[HN Gopher] Video models are zero-shot learners and reasoners
       ___________________________________________________________________
        
       Video models are zero-shot learners and reasoners
        
       Author : meetpateltech
       Score  : 71 points
       Date   : 2025-09-25 13:13 UTC (9 hours ago)
        
 (HTM) web link (video-zero-shot.github.io)

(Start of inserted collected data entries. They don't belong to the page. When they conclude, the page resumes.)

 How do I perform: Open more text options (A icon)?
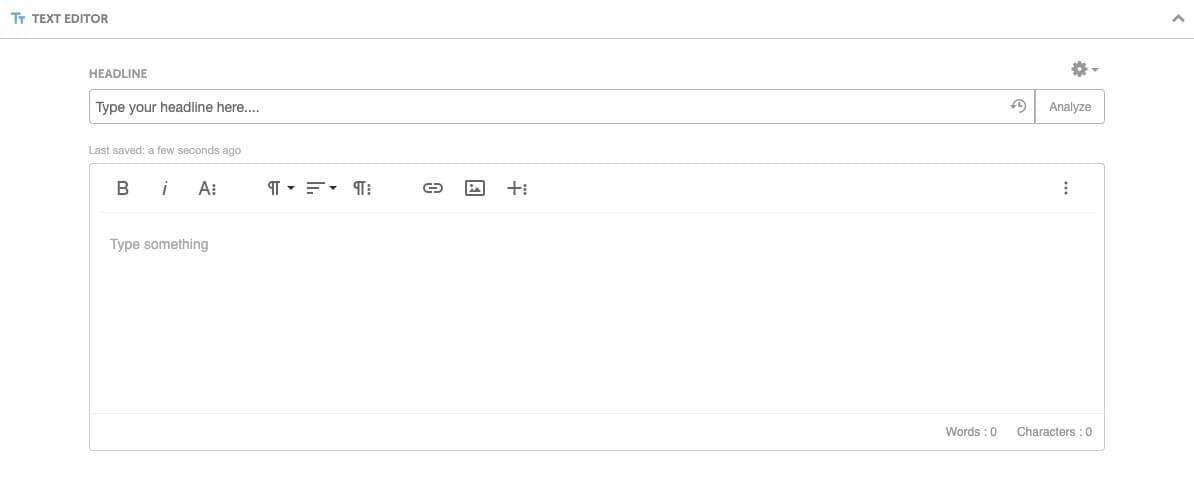[x=207, y=188]
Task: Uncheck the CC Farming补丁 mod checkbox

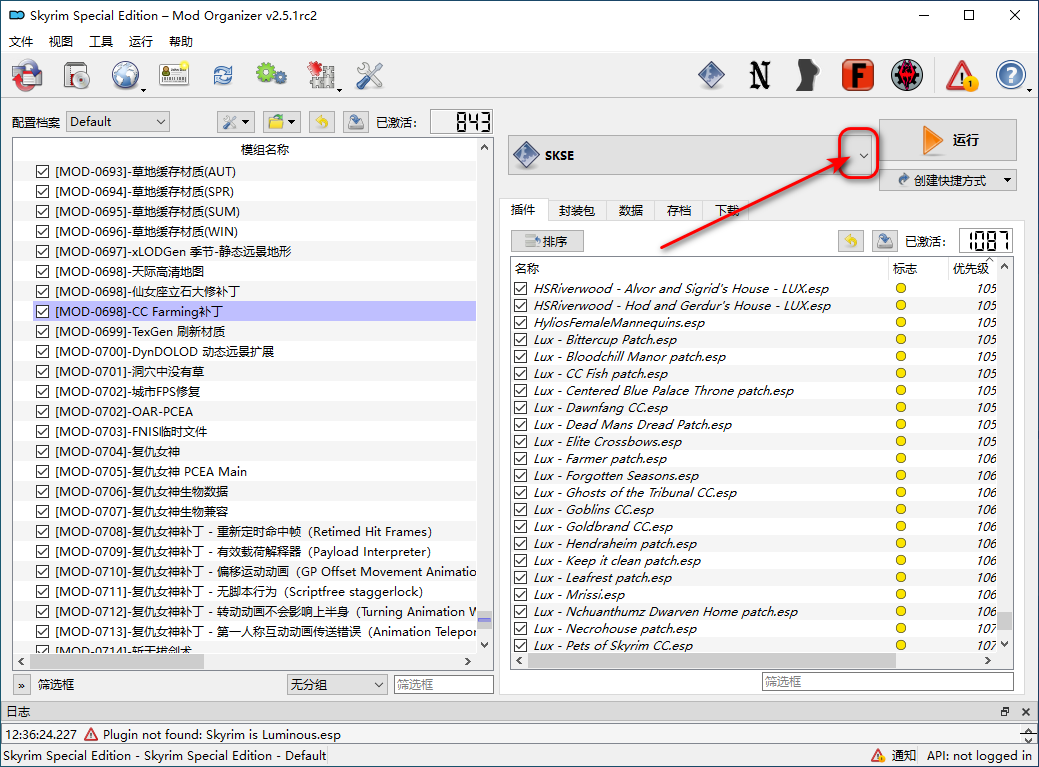Action: (x=42, y=311)
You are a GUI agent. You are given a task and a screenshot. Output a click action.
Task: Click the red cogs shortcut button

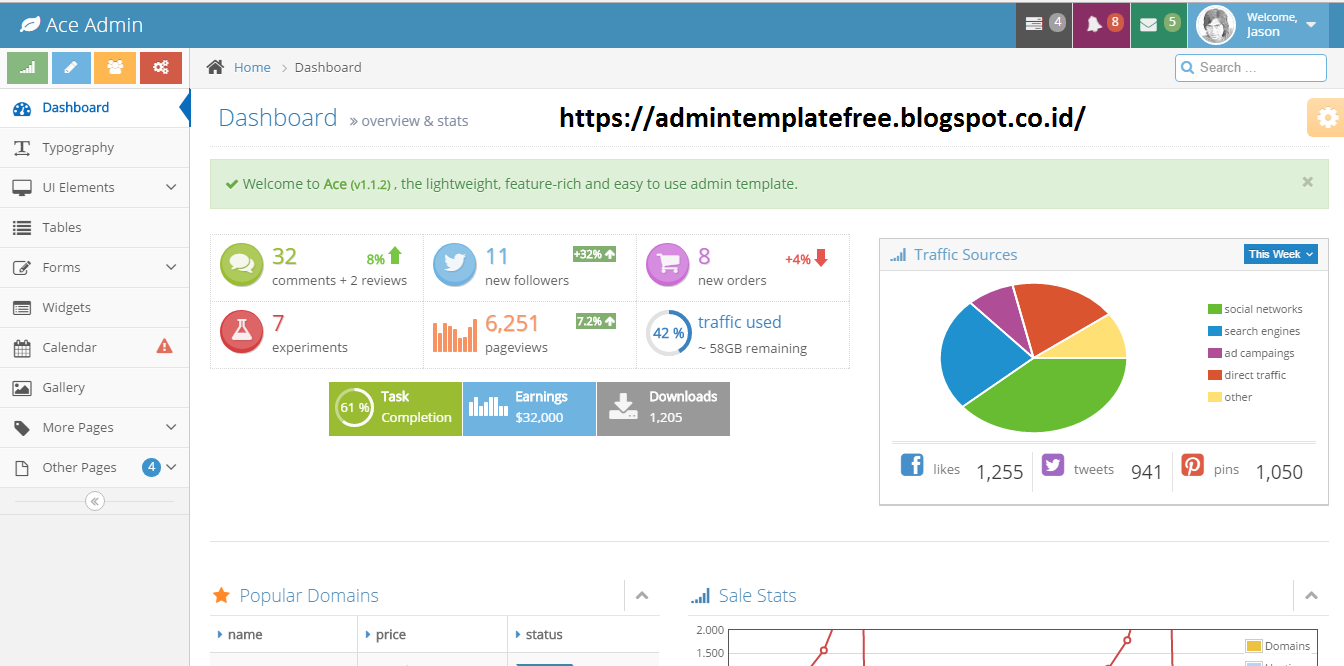160,68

 (TXT) w3m dump (video-zero-shot.github.io)
        
       | liuliu wrote:
       | Very interesting read. I first learned this method from a random
       | reddit post a while ago and very happy to see a systematic study
       | on this (wish I would save the original post somewhere to
       | reference to!).
        
       | ThouYS wrote:
       | maybe we really are headed to The One Model that can do it all
        
         | nothrowaways wrote:
         | Multimodal models do it already.
        
       | ricardobeat wrote:
       | Is it possible to use a model trained on video to output single
       | frames?
        
       | mallowdram wrote:
       | What is specific about this model? These categories aren't what
       | defines intelligence in animal life. Segmentation is a post-hoc
       | assertion into visual science, not necessarily an inside-out
       | process inherent to perception.
       | 
       | These models aren't the path, they're cheap workarounds that
       | exclude the senses.
        
       | pvillano wrote:
       | To train an AI to solve problems, you train it extrapolate the
       | future from a starting state of having a problem and the
       | intention to solve the it.
       | 
       | So much falls out of that reframing.
        
         | pvillano wrote:
         | Training is first done as a general predictive model: situation
         | => result
         | 
         | Then it's fine-tuned on: situation + intent => action => result
        
       | miguel_martin wrote:
       | This is incredible.
        
       ___________________________________________________________________
       (page generated 2025-09-25 23:01 UTC)